Nasıl yapıcaktım ki ben bu dediğini?  İkisinide kabul etmem neredeyse imkansızdı. Bir başkasının çocuğuna nasıl bakabilirdim ki?  Bakmayı bırak nasıl sevebilirdim ben onu. Neymiş ben sevmezsem oda sevmezmiş! Bu adam gerçekten cani. İnsan kendi çocuğunu nasıl sevmez?  Ay defne gene olmayan şey için kendini yiyip bitiriyorsun. Kağıt üzerinde olan evliliği gerçek yapsam nasıl olacak? Sırf kendi benciliği yüzünden aileme sırtımı döndüm. Evet haklı ama annem suçsuzdu. Yok böyle olmucak benim ikinci bir beyne ihtiyacım var.
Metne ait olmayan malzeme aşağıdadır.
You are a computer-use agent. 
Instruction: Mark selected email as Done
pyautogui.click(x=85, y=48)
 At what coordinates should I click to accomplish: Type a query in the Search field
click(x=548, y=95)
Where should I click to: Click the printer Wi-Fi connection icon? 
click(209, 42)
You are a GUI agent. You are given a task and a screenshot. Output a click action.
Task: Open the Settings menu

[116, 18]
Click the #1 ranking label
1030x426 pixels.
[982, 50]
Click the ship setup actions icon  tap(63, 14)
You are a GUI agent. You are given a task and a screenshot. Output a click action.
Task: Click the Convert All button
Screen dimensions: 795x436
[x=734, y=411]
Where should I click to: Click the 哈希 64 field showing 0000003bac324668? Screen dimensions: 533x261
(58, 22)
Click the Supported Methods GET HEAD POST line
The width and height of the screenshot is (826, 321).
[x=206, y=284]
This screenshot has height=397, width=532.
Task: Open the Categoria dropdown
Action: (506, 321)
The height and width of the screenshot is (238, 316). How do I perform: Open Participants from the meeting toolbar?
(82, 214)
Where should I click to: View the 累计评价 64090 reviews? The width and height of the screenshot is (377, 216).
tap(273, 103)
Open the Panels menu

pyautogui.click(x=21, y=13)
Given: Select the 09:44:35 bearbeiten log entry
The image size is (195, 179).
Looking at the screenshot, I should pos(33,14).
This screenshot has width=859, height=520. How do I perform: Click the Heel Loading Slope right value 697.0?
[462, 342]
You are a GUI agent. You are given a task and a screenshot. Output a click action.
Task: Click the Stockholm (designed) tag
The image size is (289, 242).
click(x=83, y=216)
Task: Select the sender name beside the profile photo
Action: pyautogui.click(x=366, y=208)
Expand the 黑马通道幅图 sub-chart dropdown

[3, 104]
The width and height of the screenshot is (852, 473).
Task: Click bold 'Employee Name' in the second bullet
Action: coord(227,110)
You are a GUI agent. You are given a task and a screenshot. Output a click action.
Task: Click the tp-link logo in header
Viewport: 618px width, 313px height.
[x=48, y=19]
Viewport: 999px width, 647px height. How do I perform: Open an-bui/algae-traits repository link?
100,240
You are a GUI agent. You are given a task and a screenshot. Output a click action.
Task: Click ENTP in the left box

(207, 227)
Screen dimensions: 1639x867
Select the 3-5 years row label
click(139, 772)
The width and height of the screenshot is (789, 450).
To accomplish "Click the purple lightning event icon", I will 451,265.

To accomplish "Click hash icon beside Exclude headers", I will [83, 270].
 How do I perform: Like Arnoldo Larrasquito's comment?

Nihaaaan! Nihaaan diye diye odasına gittim. "Nihan kaysana azcık" diye dürttüm. Gözünü yarı açarak "kızım gene mi ya! Ne arıyorsun sen burada? Ömer nerede?"diye sordu. Daha üzerimi görmedi ondan sakin tabii. "Ya nihan bir kere de yanına geldiğimde ahiret soruları sorma. Gel de ya" diyerek sitem etmiştim. Yurtta da hep böyle yapıyordu. Gözlerini açıp yorganını kaldırarak "gel baş belası" dedikten sonra "ohalar başıma bu ne hal defne!?" diye sordu. Bekliyordum da böyle pat diye sorunca insan şey oluyor. Gözleri ile "yoksa" diye sorar oldu.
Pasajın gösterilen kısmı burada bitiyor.